* [Task to complete] Pick out every line of the items below that contains the string "This", and copy each one. Case counts.

* [Page and screen pointing data]
# # #

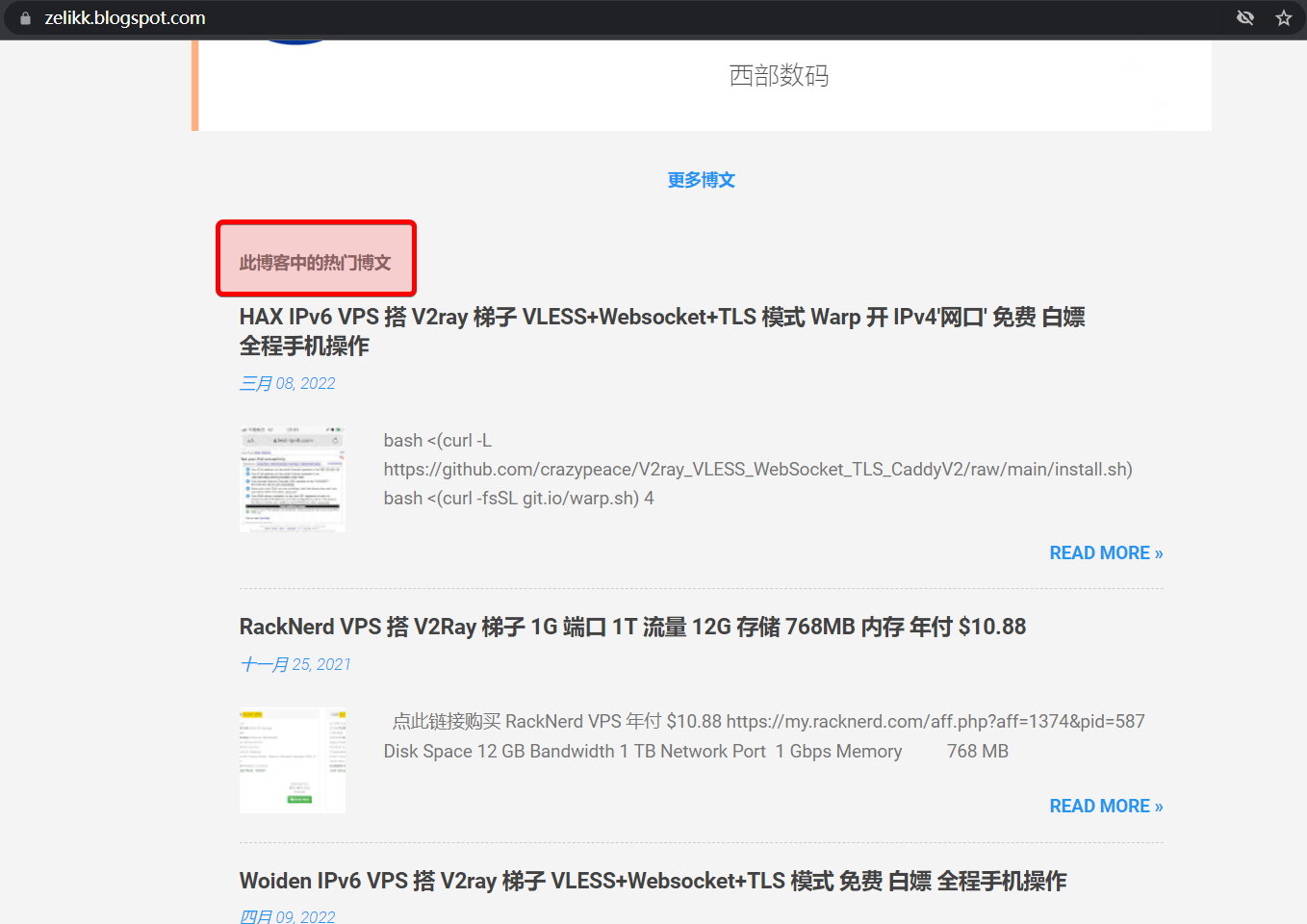Open the RackNerd VPS post thumbnail
This screenshot has height=924, width=1307.
pos(292,759)
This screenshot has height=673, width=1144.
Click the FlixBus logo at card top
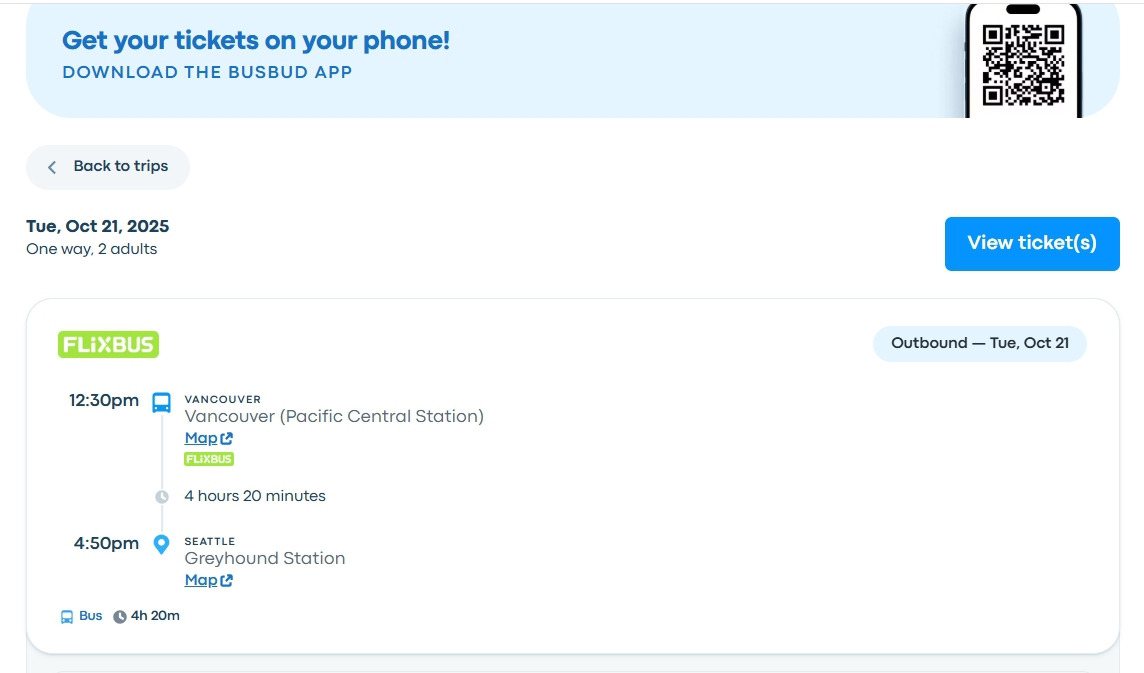point(108,345)
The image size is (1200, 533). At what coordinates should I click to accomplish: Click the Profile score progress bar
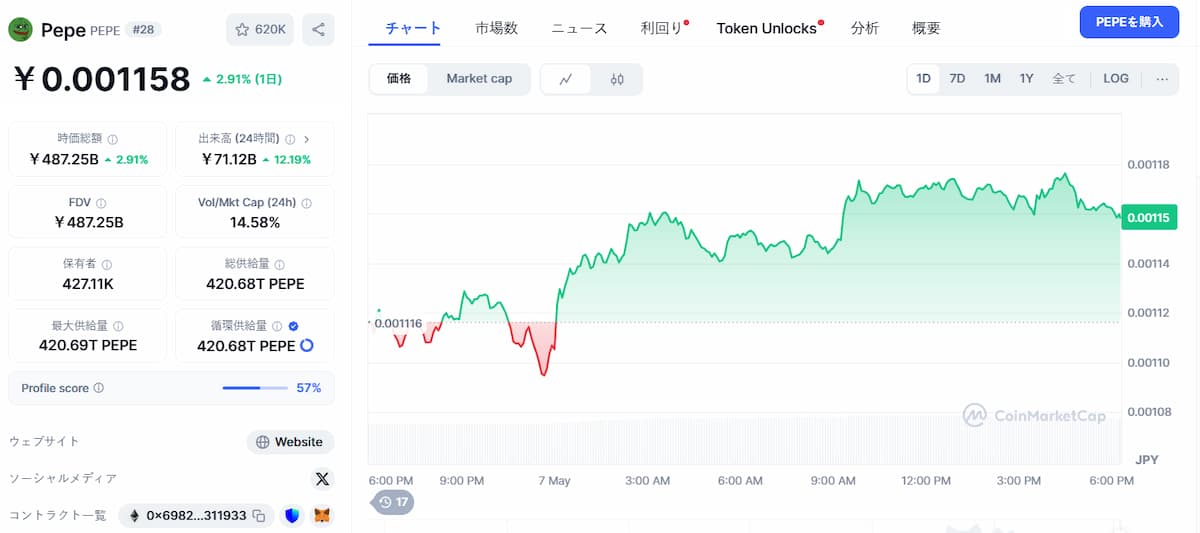click(x=255, y=388)
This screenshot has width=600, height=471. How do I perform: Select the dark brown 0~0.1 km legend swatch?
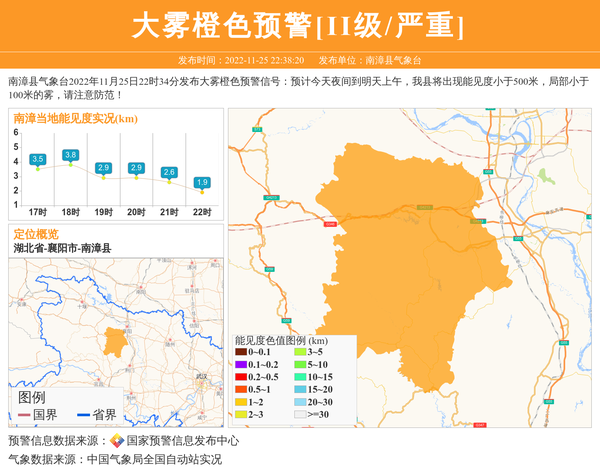pos(241,352)
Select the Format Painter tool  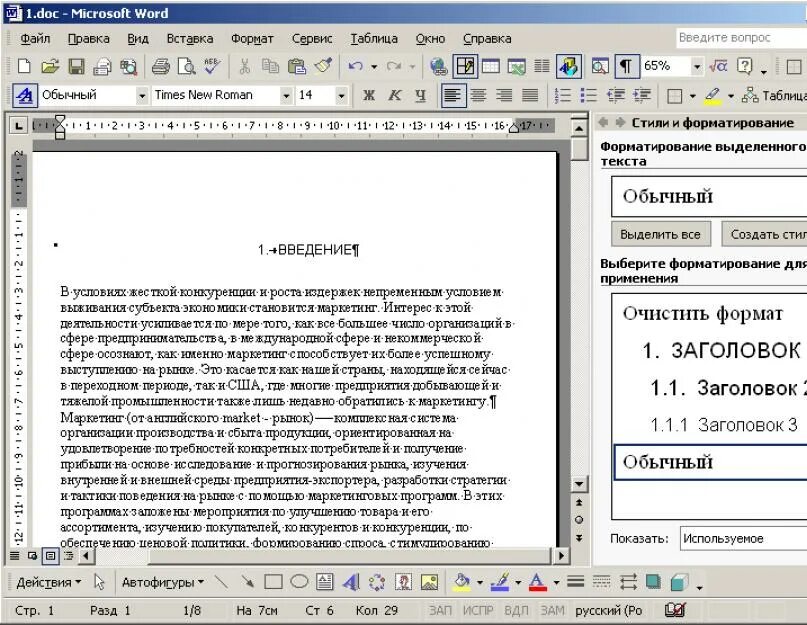point(318,67)
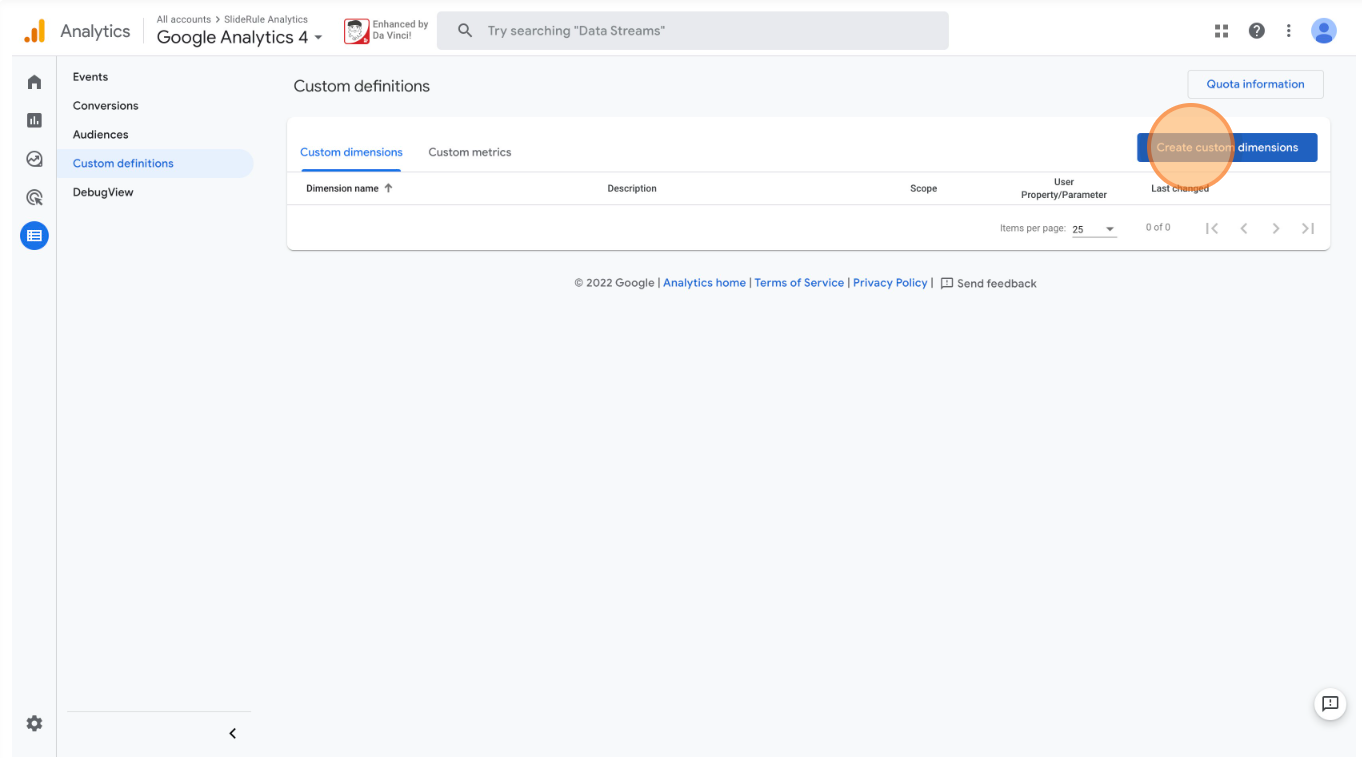The height and width of the screenshot is (758, 1362).
Task: Open the Google apps grid icon
Action: coord(1221,31)
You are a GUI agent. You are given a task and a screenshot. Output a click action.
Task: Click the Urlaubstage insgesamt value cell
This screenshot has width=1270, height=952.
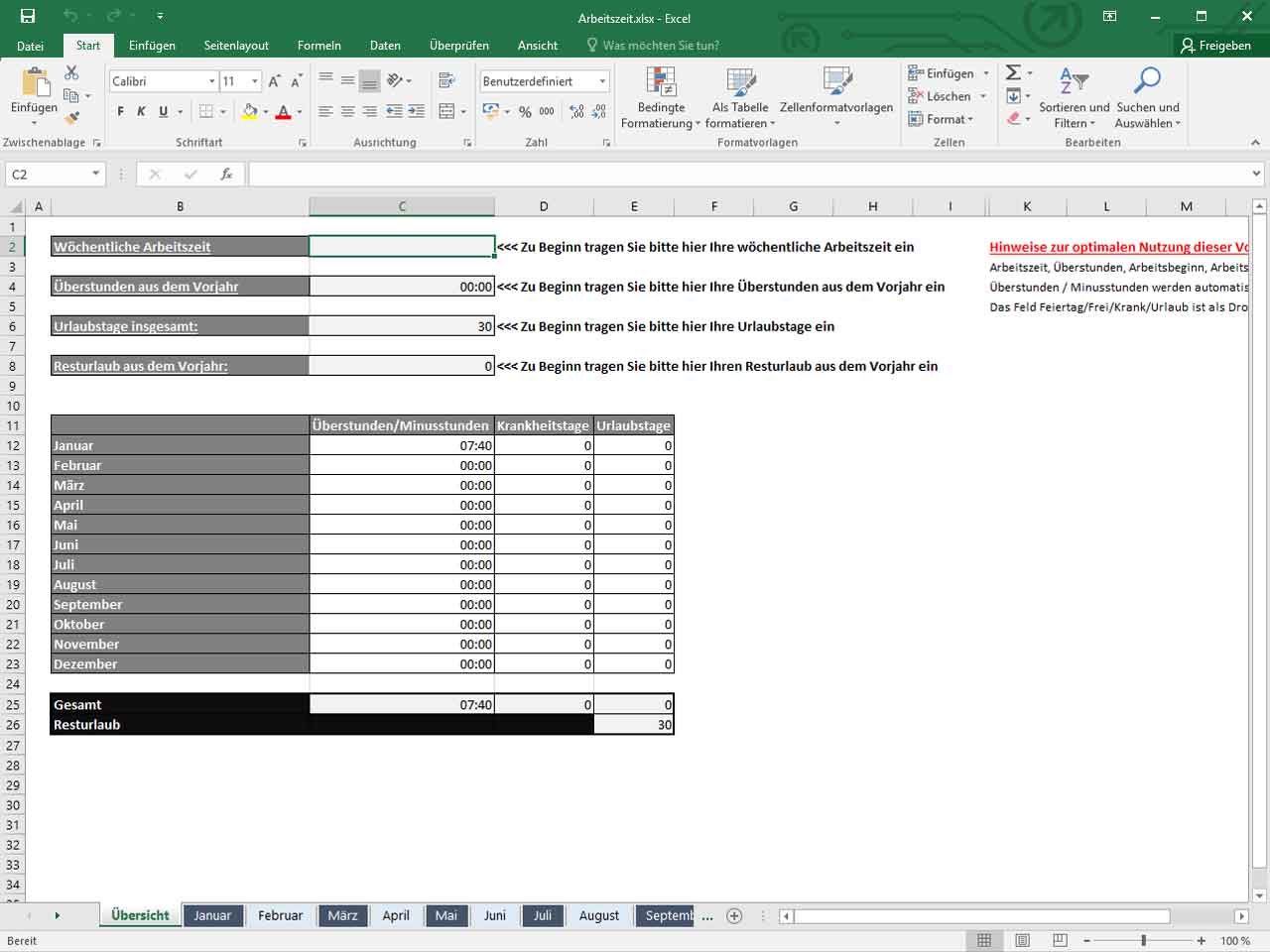pos(402,326)
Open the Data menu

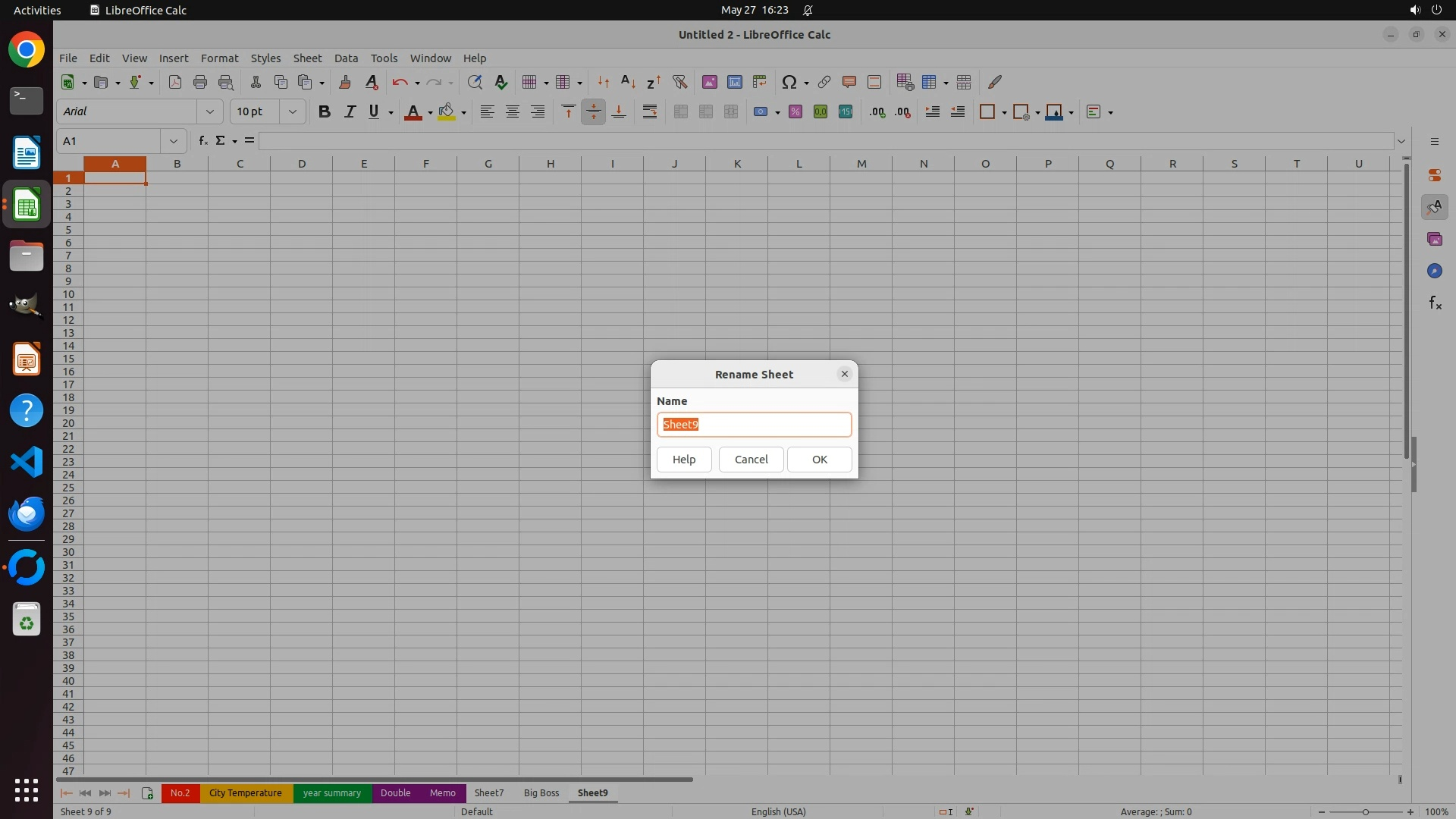pyautogui.click(x=346, y=58)
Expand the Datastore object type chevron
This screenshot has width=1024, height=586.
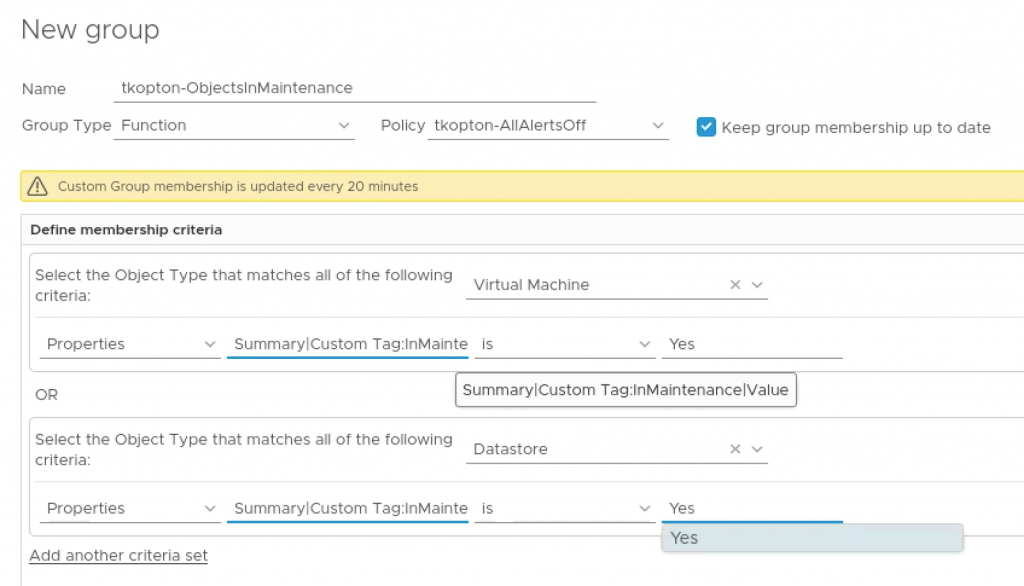(757, 449)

# # #

* [Result of the exercise]
This screenshot has height=924, width=1307.
This screenshot has height=673, width=1144.
This screenshot has width=600, height=471. How do I perform: Select the dark brown 0~0.1 km legend swatch?
This screenshot has width=1270, height=952.
This screenshot has width=1024, height=586.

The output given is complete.